Tomorrow's feast celebrates the start of the process which led to those priests becoming the core of the founding presbyterate of the English Ordinariate. Imagine us as being rather like the courageous First Wave that stormed up the Normandy beaches on June 6 in 1944! I think that we battle-scarred heroes, we noble Band of Brothers, the Class of 2010, ought to be given special medals to pin proudly onto the Black Scarves of our Anglican choir dress (what might its design include?). But, Fathers, the least we can do is to celebrate S John the Apostle at the Altar.
Those subterranean meetings eventually morphed into the 'Formation' [not a word I much like] meetings at Allen Hall, where we were made to feel wonderfully welcome by staff and students alike. It was an exhilarating experience for us, whose Catholic Faith was mediated to us within the Church of England, to feel, at last, our longed-for unity with the other great strand of English Catholicism, the Martyres Duacenses listed on the panels upon the walls.

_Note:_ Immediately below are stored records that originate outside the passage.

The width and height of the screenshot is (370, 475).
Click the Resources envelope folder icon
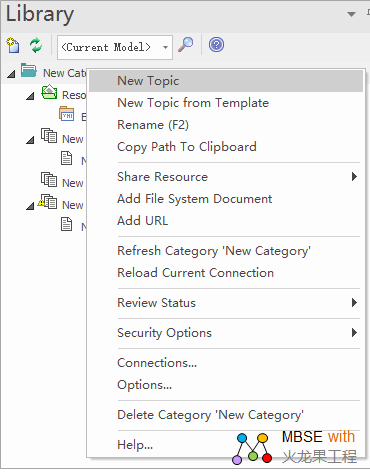(x=49, y=93)
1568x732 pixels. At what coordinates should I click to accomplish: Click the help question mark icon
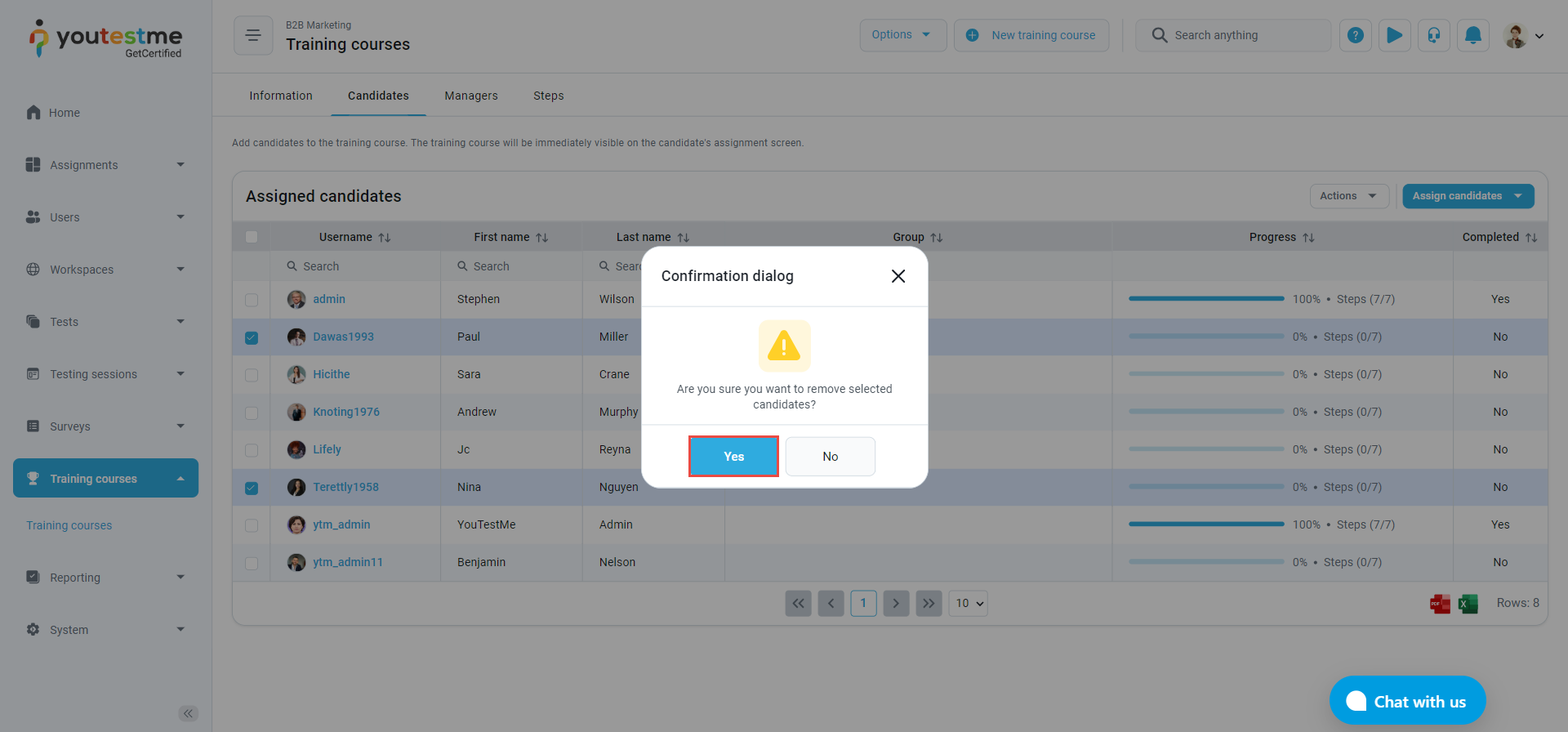(1355, 35)

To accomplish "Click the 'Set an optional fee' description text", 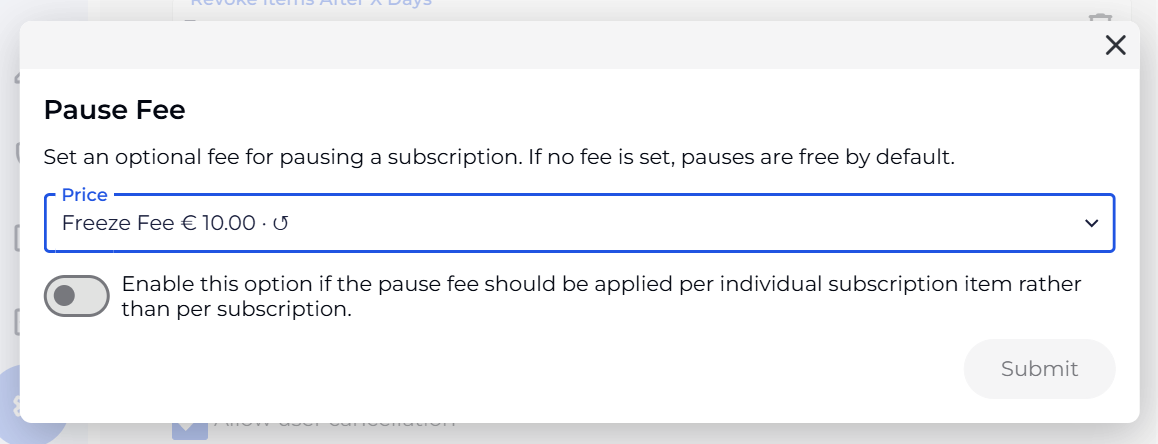I will [500, 157].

A technical point here: do we count as Alumni of Allen Hall? I do so much hope so.
You will know that Allen Hall was founded at Douay following the accession of Elizabeth Tudor, Bloody Bess, after ex-vice-chancellors, Heads of Houses, Regius Professors, Fellows, students galore, had had to flee in a great Exodus from Oxford; and it was founded moreover by the indefatigable Cardinal Allen, sometime Proctor of this University and Principal of S Mary's Hall, who would have been Archbishop of Canterbury and Lord Chancellor of England if only the winds had been a tadge more accommodating in 1588. I am sure he would have 'progged' the Elizabethan elite in ways they would not, in a hurry, have forgotten. Happily, his statue looks across to the University Church from the North front of Oriel ... one of the statues associated with the Rhodes of the Rhodes-must-go campaign.
So Allen Hall is in a real continuity with Marian, Catholic, Oxford (so well evoked by Duffy's Fires). And it was a novel luxury for us to have access to its bibliotheca superbissima where the Bullaria of the Roman Pontiffs ... including the great Benedict XIV, Prospero Lambertini ... were just sitting there on the open shelves, immediately inside the door, generously available to anybody and everybody to browse in passing. Not even the library at Staggers was as well equipped! No wonder Allen Hall men are such excellent priests!
The food, too, was better than at Staggers.